Christine Paillard : Cela fait effectivement dix-sept ans que l’on travaille ensemble. En 2007, nous avions coréalisé un documentaire, Cash, sur les gens de la rue, autour d’ateliers d’improvisation que Chad [Chenouga] animait et que j’avais filmés. Ensuite, nous avons collaboré sur De toutes mes forces (2016), où j’étais non seulement coscénariste mais également collaboratrice artistique. Nous n’étions déjà pas loin de la coréalisation ! Avec Pourquoi tu souris ?, nous avons décidé de prendre un chemin différent et de réaliser une comédie.
Chad Chenouga : Le projet s’est fait très naturellement.

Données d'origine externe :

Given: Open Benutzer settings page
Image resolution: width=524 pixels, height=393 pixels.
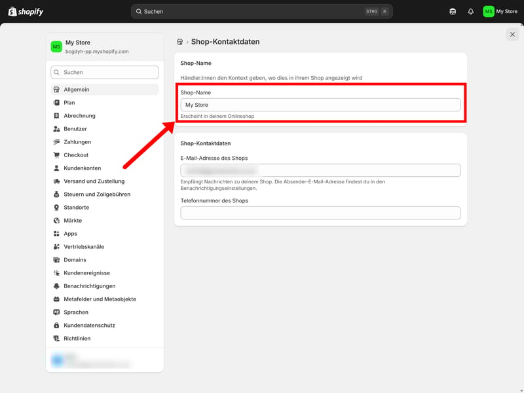Looking at the screenshot, I should [75, 129].
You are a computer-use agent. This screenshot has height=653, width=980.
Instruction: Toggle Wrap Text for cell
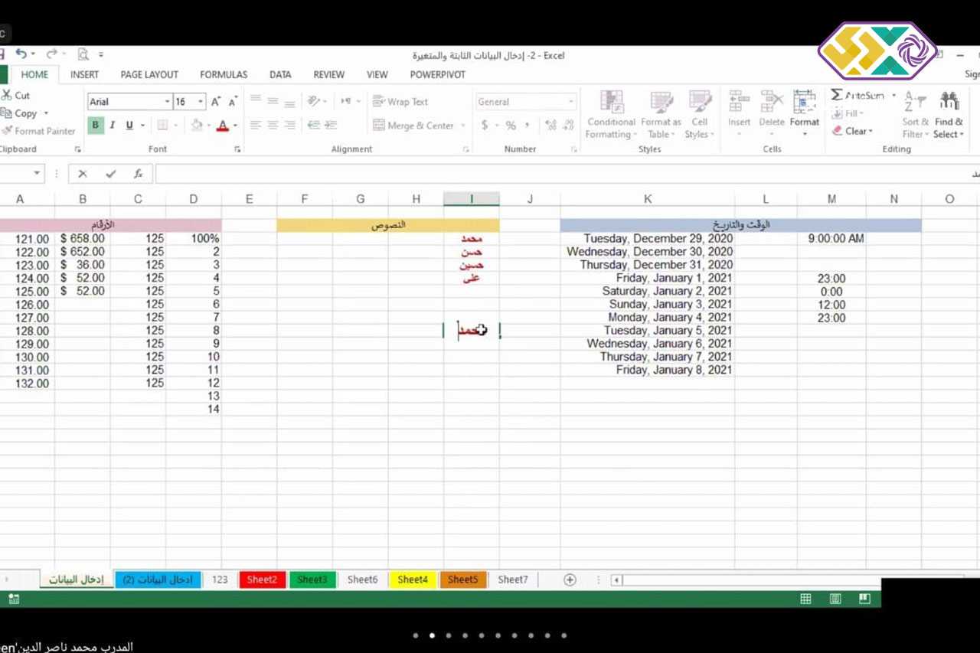click(x=400, y=102)
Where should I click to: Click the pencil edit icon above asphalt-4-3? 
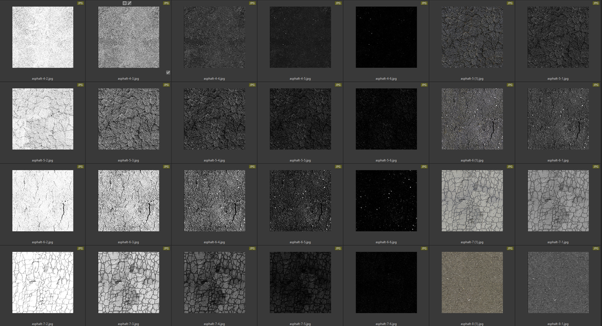pos(129,3)
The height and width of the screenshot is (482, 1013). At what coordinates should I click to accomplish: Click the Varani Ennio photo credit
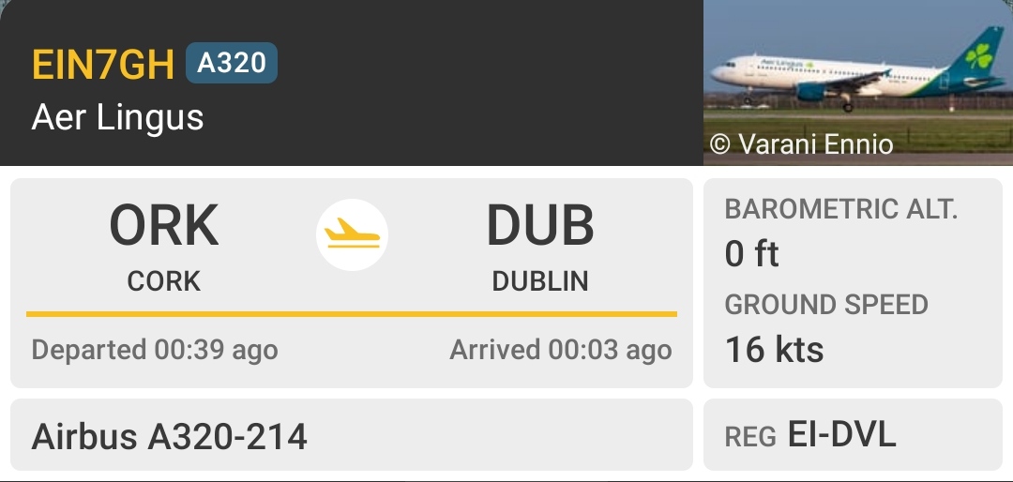[802, 143]
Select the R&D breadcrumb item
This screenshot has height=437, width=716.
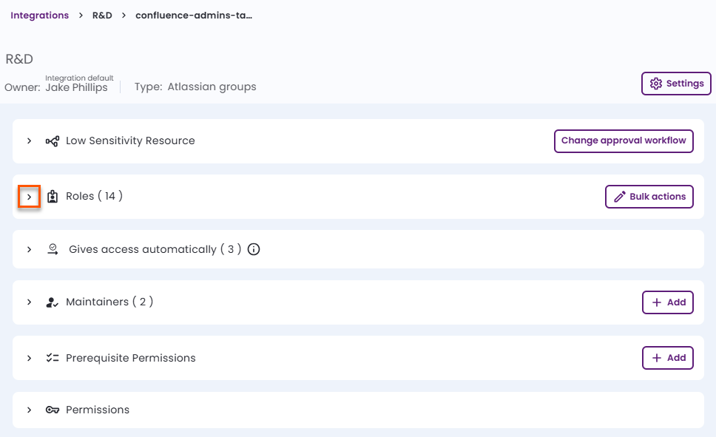pyautogui.click(x=102, y=15)
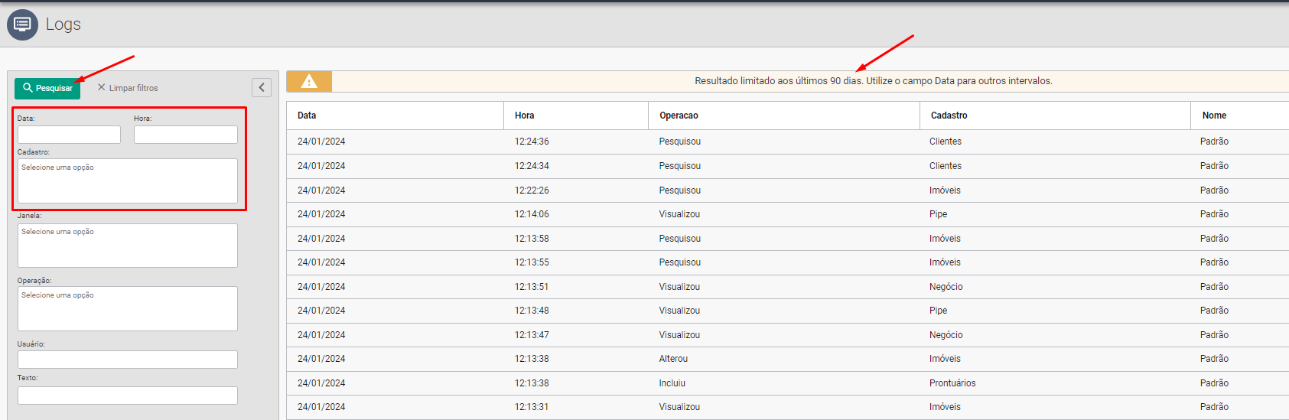
Task: Sort by the Cadastro column header
Action: tap(949, 116)
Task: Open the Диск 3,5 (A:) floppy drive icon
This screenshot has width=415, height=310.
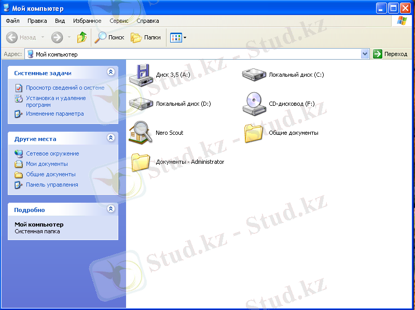Action: point(140,75)
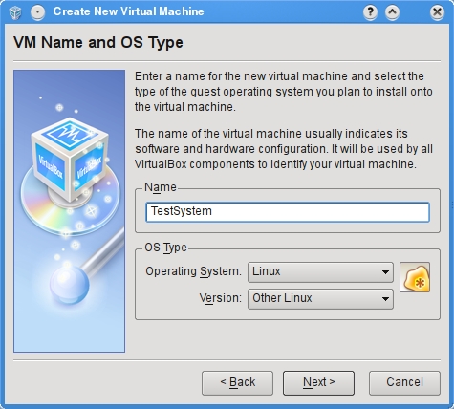This screenshot has height=409, width=454.
Task: Open the Operating System combo box showing Linux
Action: (320, 272)
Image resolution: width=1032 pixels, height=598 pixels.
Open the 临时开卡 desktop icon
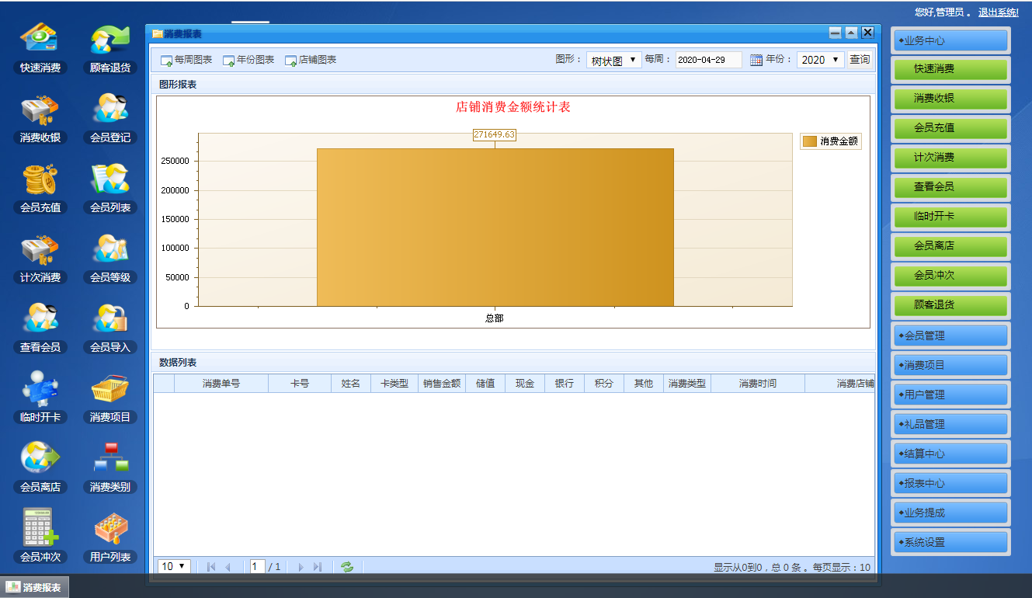tap(40, 390)
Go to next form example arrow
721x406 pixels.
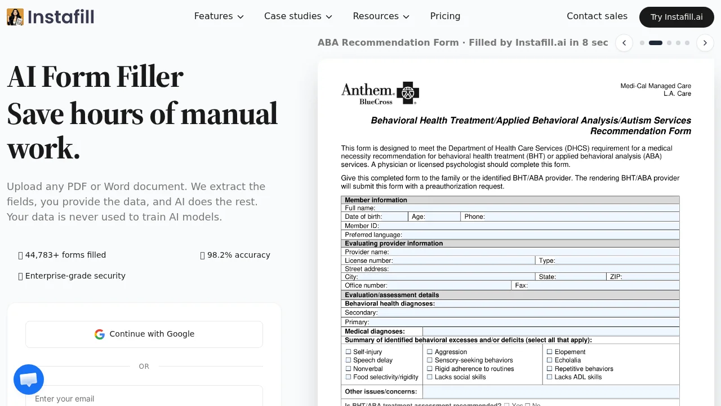click(x=705, y=43)
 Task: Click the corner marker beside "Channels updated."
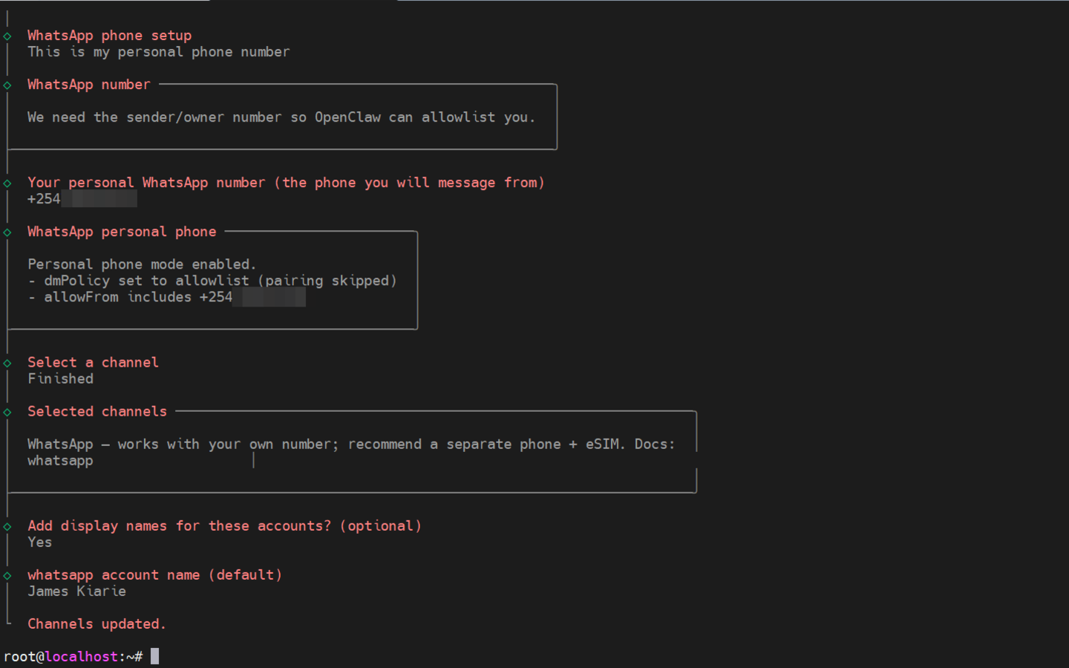[7, 623]
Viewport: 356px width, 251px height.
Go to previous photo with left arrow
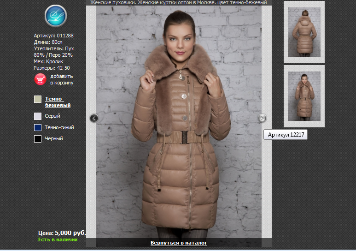(x=94, y=118)
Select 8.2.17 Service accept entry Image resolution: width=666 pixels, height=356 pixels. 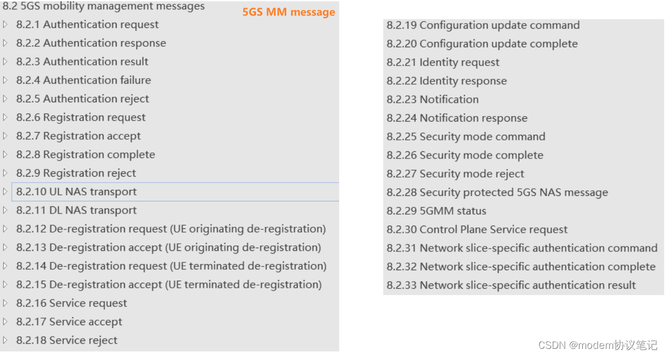pyautogui.click(x=69, y=322)
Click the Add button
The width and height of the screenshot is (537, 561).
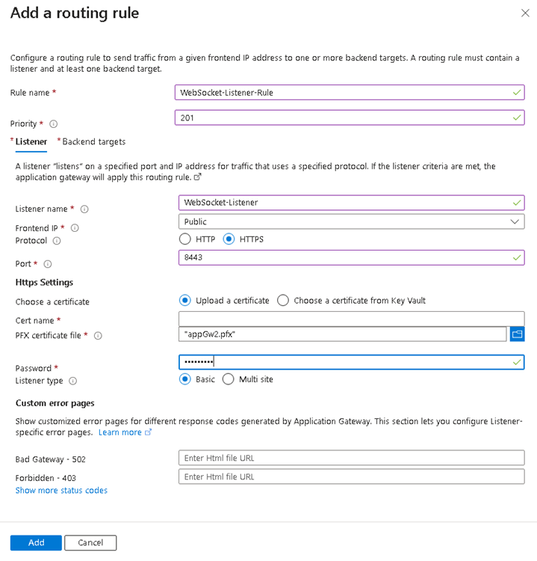point(36,543)
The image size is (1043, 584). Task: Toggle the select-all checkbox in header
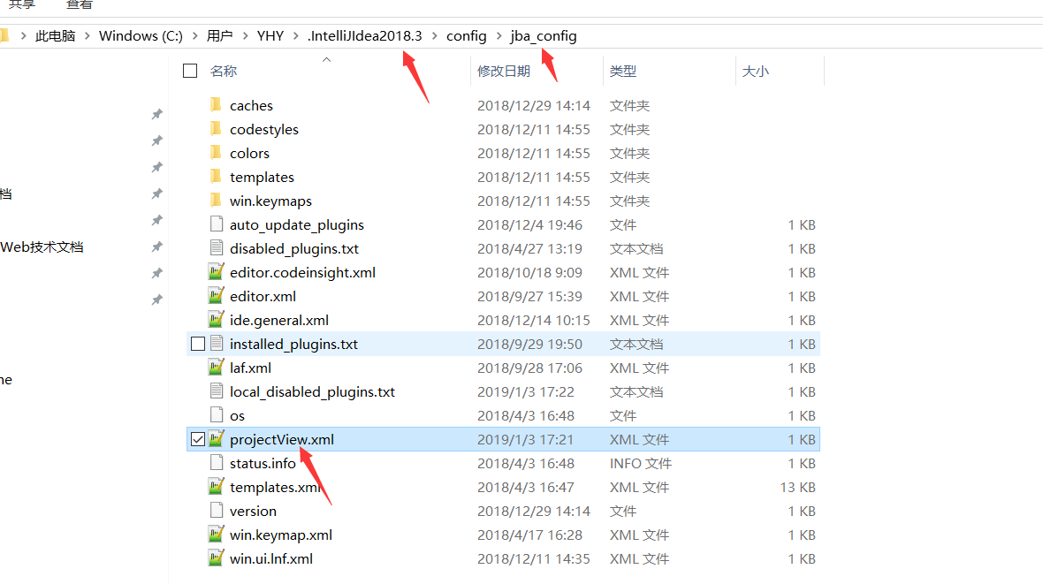[x=189, y=70]
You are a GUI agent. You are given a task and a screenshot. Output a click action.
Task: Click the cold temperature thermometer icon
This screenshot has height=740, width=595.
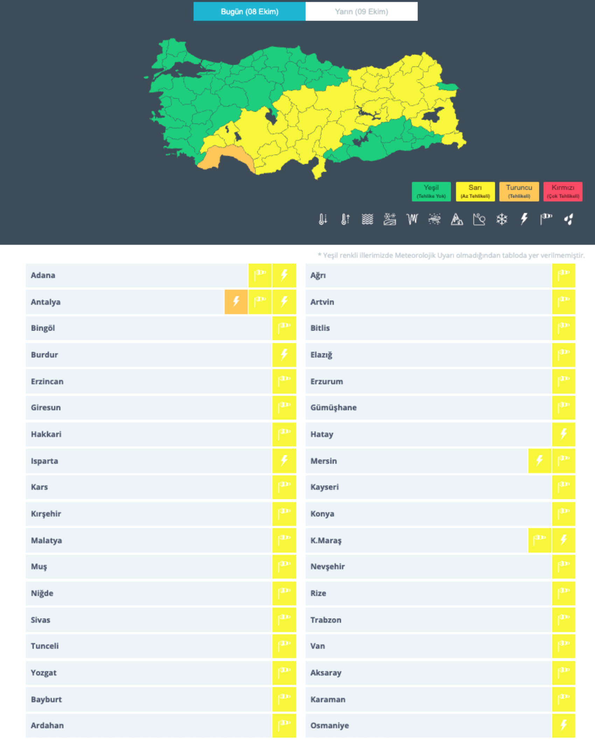323,219
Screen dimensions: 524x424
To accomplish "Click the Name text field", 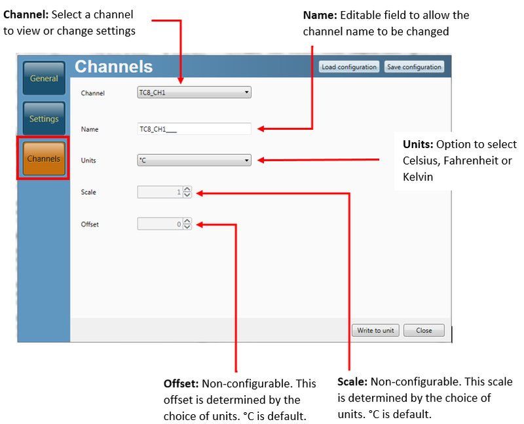I will pos(194,129).
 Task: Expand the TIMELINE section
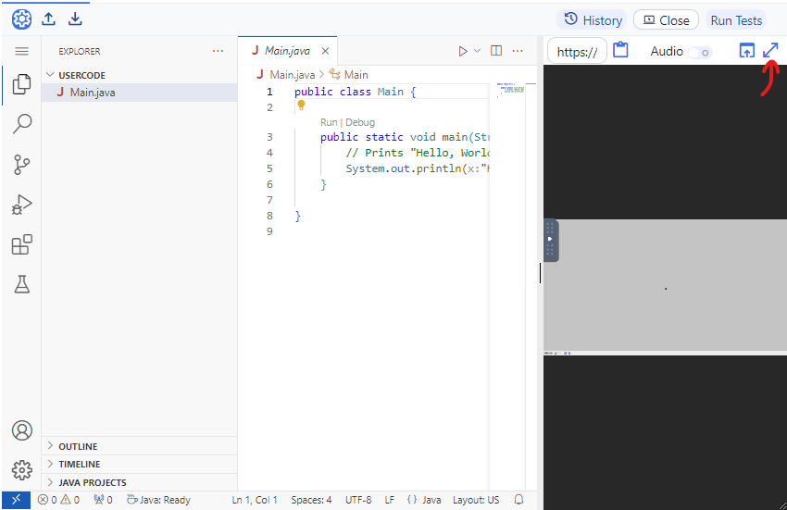pyautogui.click(x=79, y=464)
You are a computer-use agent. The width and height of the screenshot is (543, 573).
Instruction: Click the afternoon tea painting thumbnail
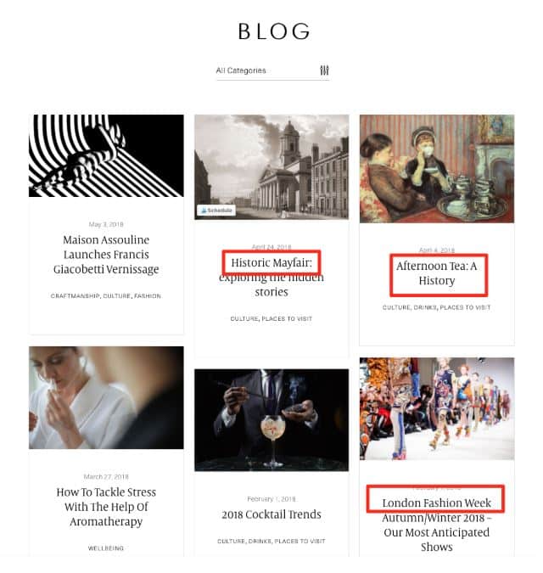pos(437,169)
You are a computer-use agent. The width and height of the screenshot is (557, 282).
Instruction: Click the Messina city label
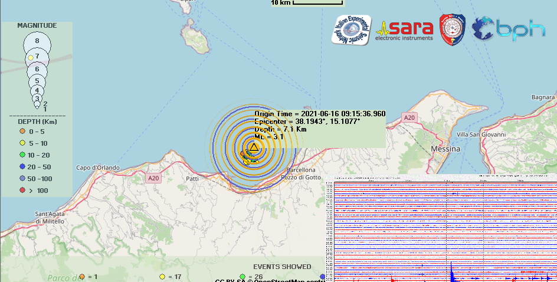(x=445, y=149)
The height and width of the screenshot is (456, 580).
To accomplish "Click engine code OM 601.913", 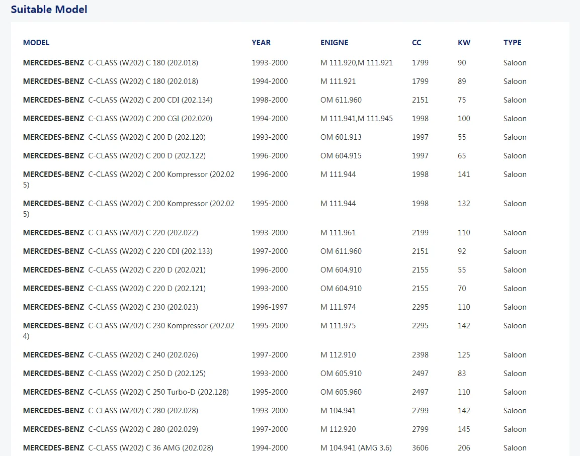I will coord(341,137).
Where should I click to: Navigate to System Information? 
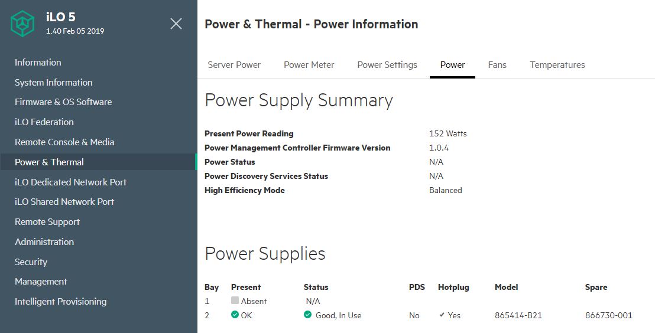click(54, 83)
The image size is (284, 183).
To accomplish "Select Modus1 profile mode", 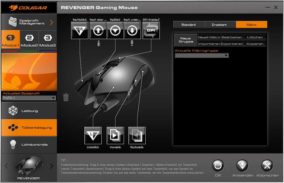I will pos(10,41).
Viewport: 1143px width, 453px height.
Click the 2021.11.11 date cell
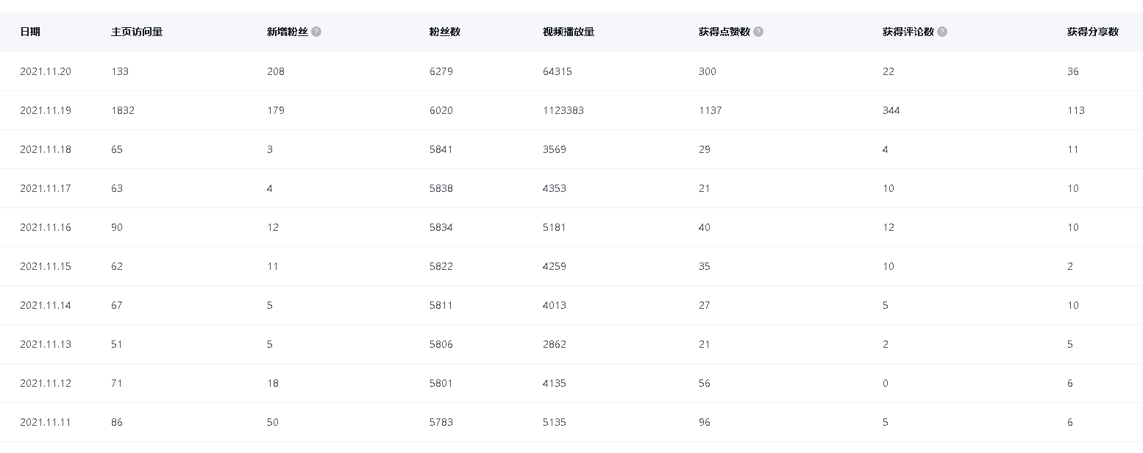[46, 422]
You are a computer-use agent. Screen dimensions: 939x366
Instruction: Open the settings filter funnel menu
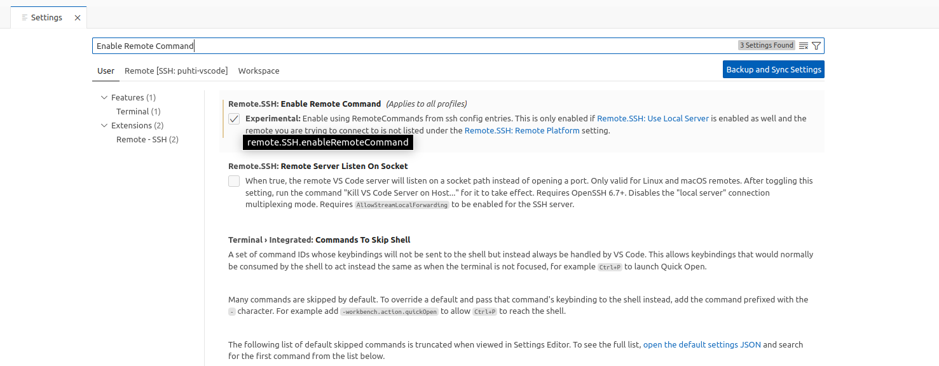(x=817, y=45)
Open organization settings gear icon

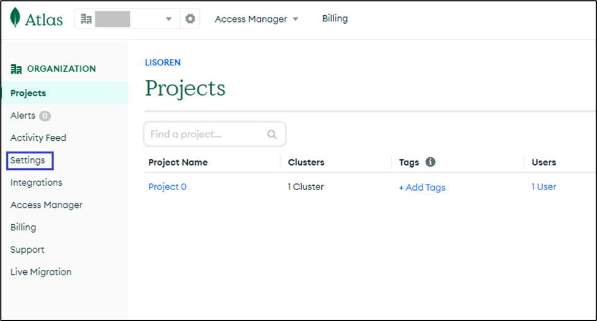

Nous ne nous sommes pas dit : « Et si nous faisions celui-ci ensemble ? » Nous l’avons fait, c’est tout ! Mais effectivement, ce n’est pas évident et c’est assez rare. D’autant plus que nous sommes un couple dans la vie. Et c’est peut-être aussi parce que nous sommes un couple que nous nous connaissons bien et que nous sommes sur la même longueur d’onde – même si, bien sûr, il y a parfois des différences de points de vue. Mais sur le plateau, nous faisons tout à deux.
Christine Paillard : Ce qui donne un supplément d’énergie.
Qu’est-ce qui de votre première coréalisation, Cash, perdure dans ce nouveau film ?
Christine Paillard : Je pense que Cash est la petite graine qui nous a donné l’idée de Pourquoi tu souris ?. Nous avions travaillé assez étroitement avec des personnes sans domicile fixe. À travers les improvisations que leur faisait faire Chad, elles ressentaient l’envie de parler d’elles, de leurs problèmes, mais en y ajoutant énormément d’humour. Nous ne nous attendions pas à rire autant. Le fait de traiter ce sujet sur le ton de la comédie vient de cette expérience.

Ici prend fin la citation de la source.